▸ **YOUR ASSIGNMENT**:
Return the lines below in which the string "Given" occurs.

▸ **EXERCISE MATERIALS**:
[Start of Attachment]

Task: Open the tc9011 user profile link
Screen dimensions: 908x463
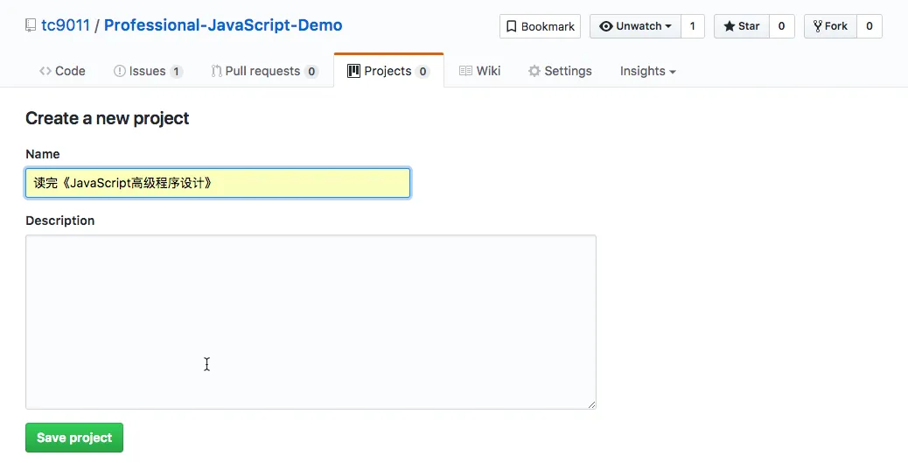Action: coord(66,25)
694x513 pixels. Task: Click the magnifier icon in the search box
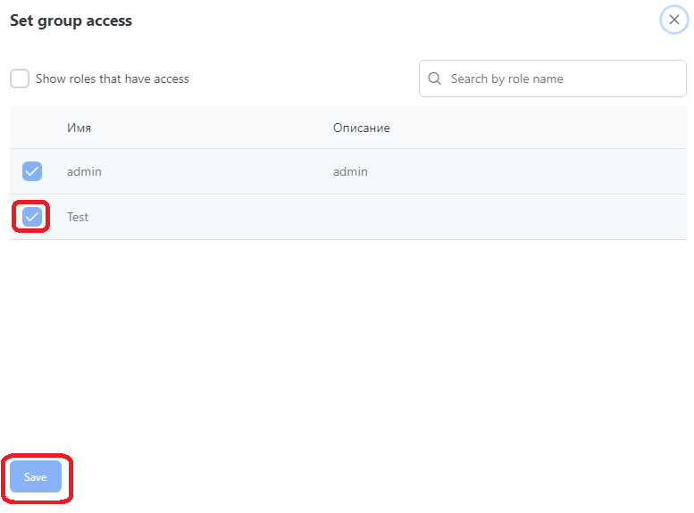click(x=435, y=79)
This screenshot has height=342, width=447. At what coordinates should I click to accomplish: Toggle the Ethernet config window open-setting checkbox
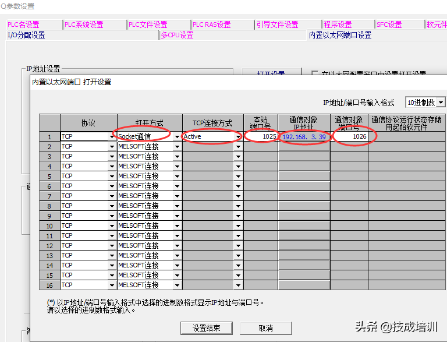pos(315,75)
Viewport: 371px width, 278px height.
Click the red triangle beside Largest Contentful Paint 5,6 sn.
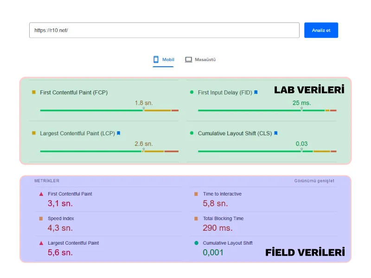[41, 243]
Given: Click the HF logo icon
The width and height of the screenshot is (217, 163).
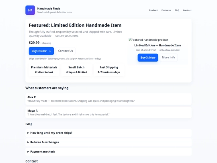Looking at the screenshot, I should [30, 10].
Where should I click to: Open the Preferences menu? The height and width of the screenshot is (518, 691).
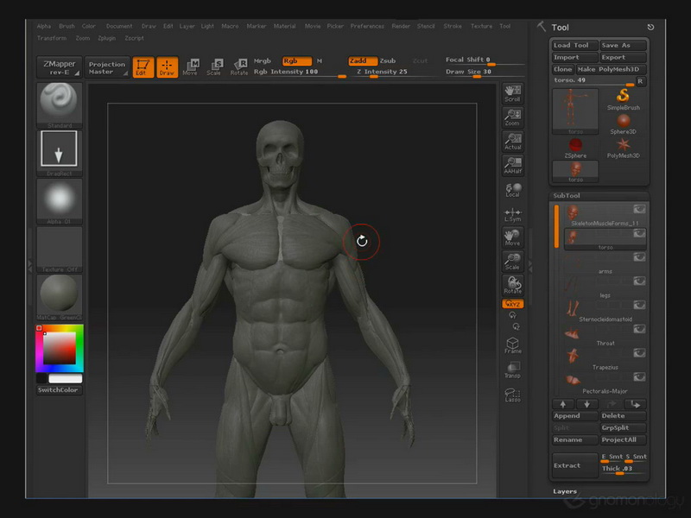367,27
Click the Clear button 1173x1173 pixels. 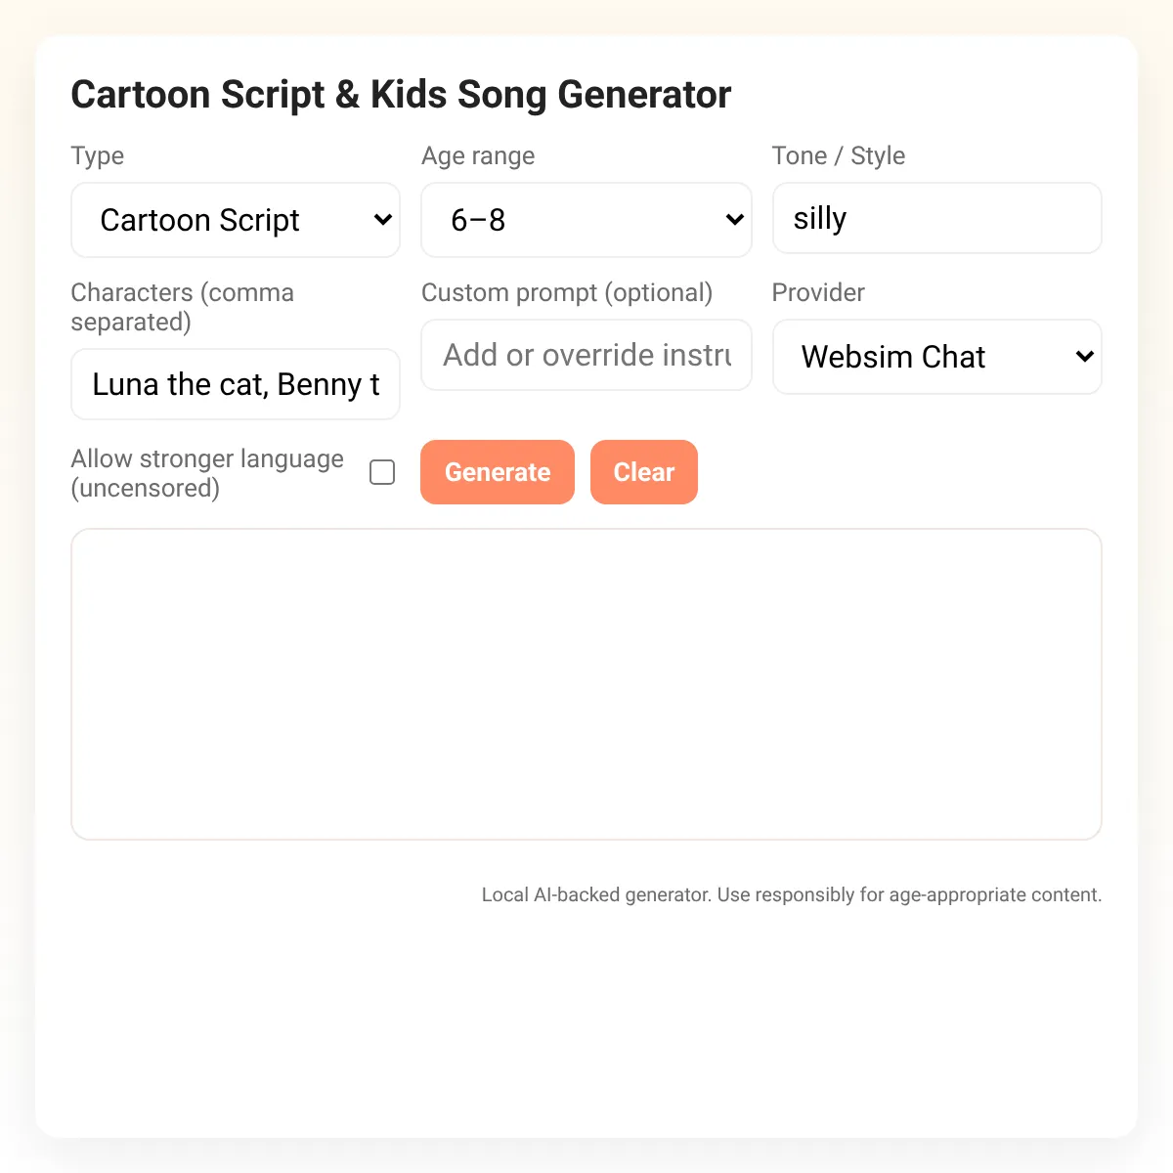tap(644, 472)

[End of Attachment]
[Start of Attachment]

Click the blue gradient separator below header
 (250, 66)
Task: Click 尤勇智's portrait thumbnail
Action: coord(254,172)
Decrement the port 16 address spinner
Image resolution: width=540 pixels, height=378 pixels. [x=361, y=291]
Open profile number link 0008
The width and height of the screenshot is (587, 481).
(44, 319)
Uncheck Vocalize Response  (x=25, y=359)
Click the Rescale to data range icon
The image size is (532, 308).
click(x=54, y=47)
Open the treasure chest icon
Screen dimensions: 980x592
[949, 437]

[End of Attachment]
[Start of Attachment]

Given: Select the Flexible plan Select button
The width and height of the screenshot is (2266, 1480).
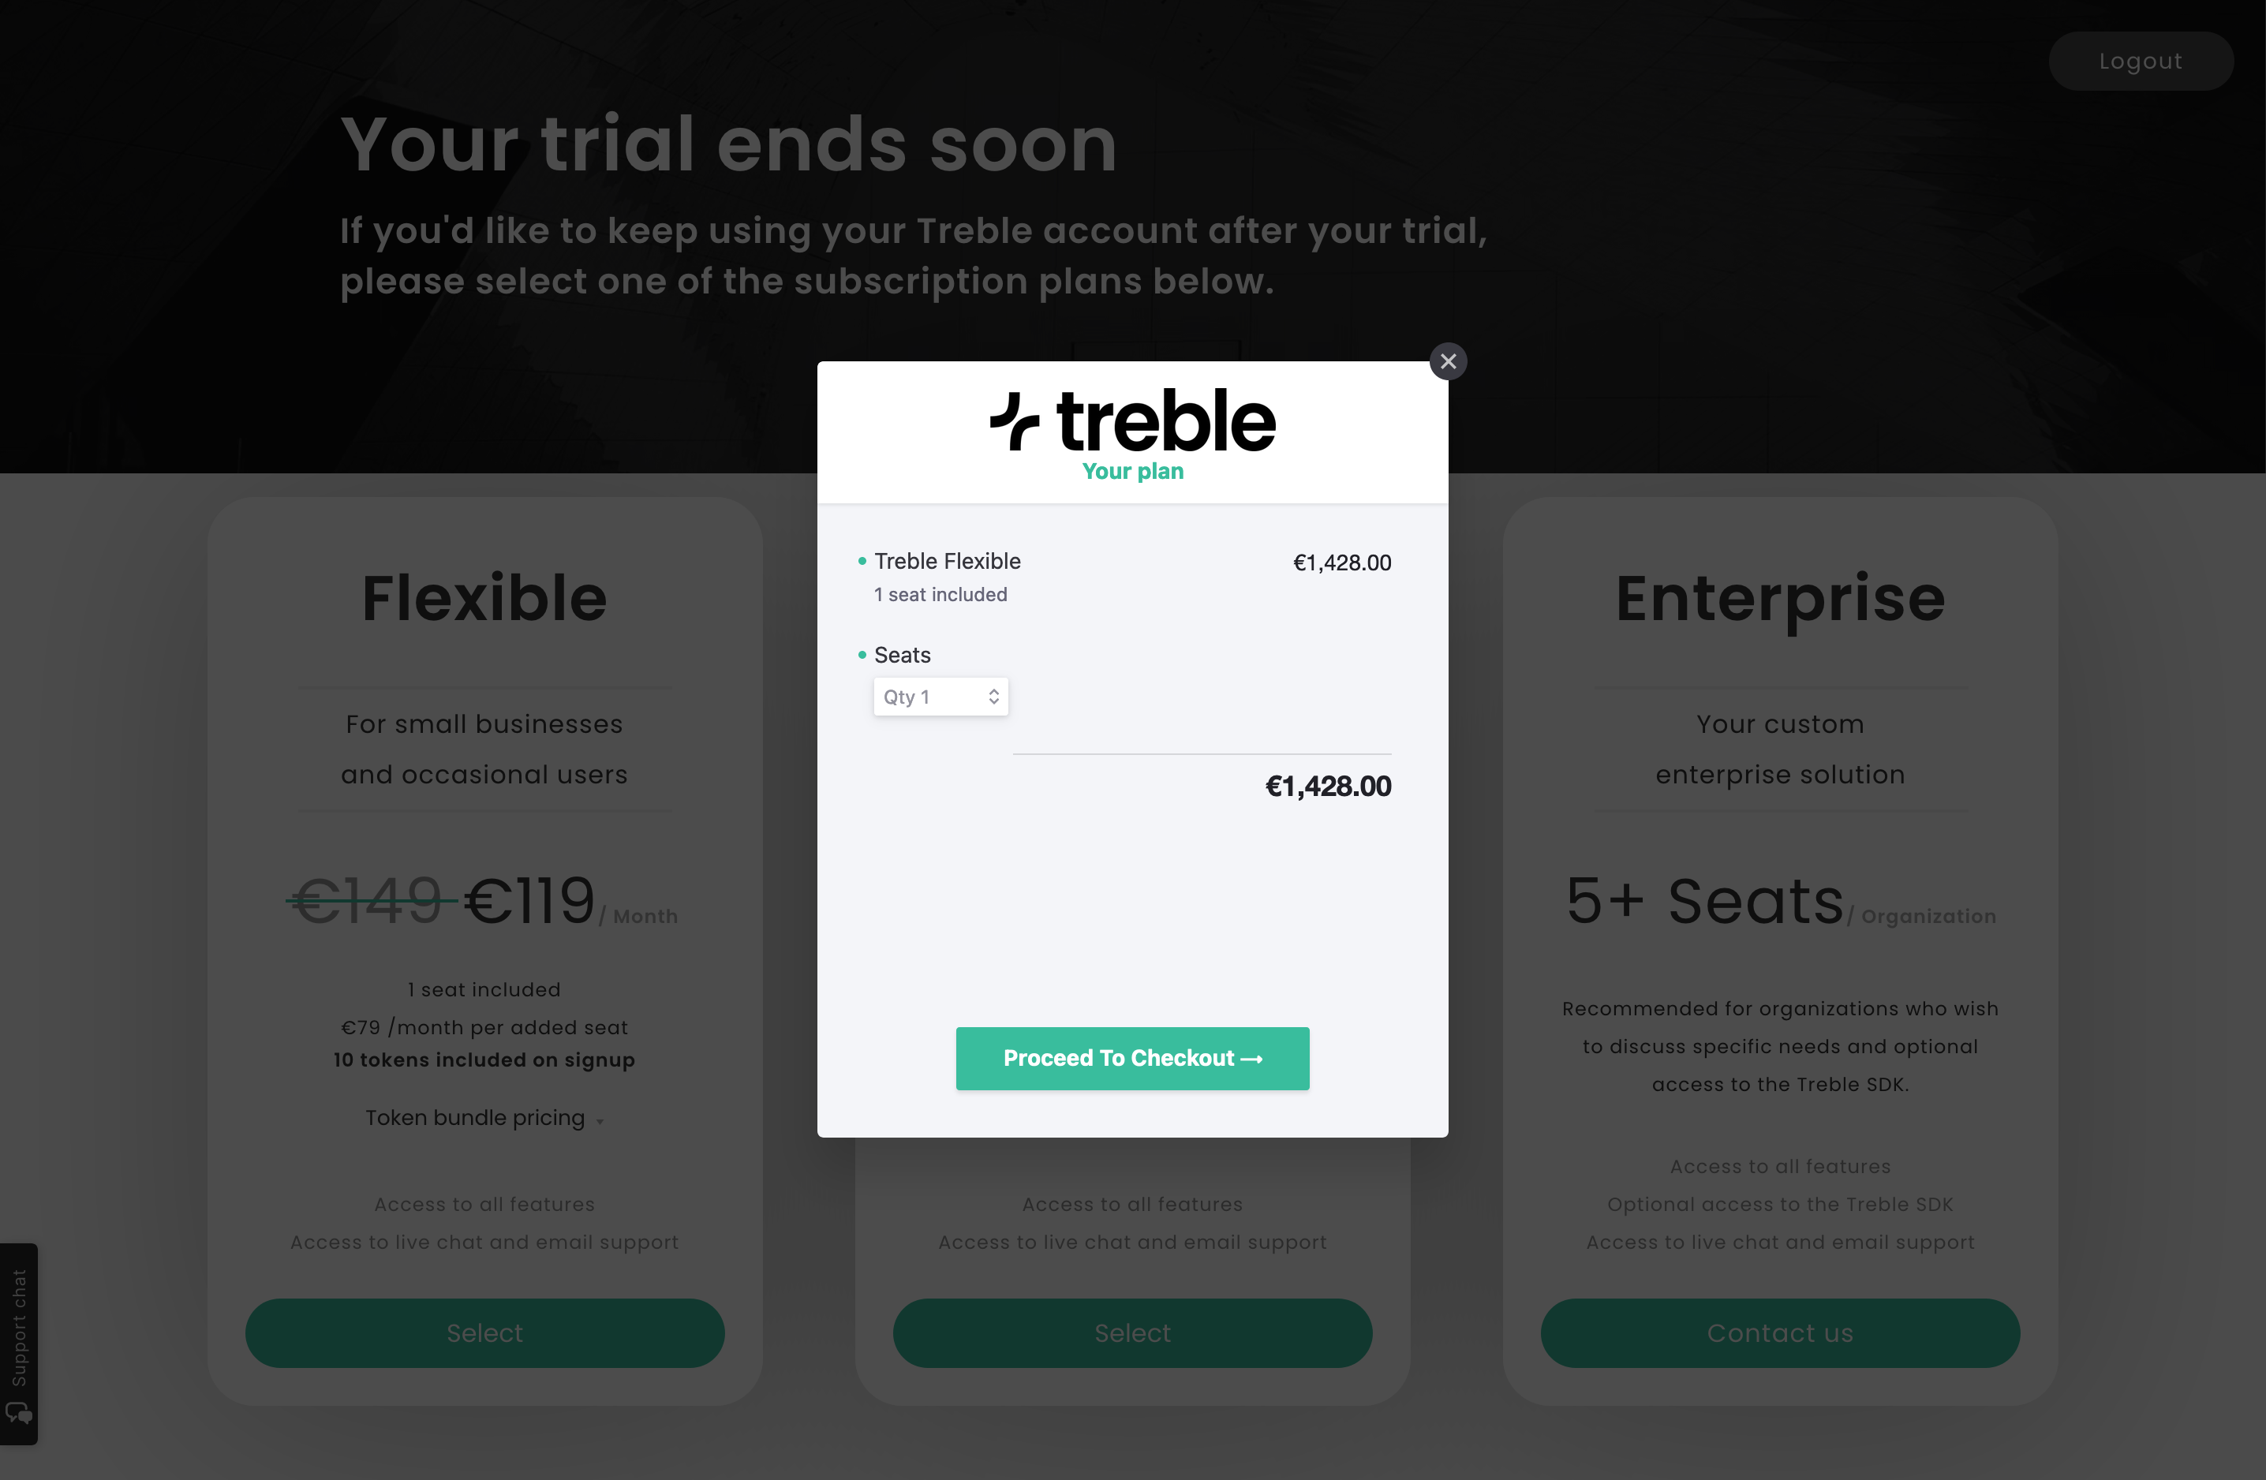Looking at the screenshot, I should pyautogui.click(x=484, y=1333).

[End of Attachment]

▸ **WRITTEN ANSWER**:
Given: Click the HF logo icon
Given: Select the Flexible plan Select button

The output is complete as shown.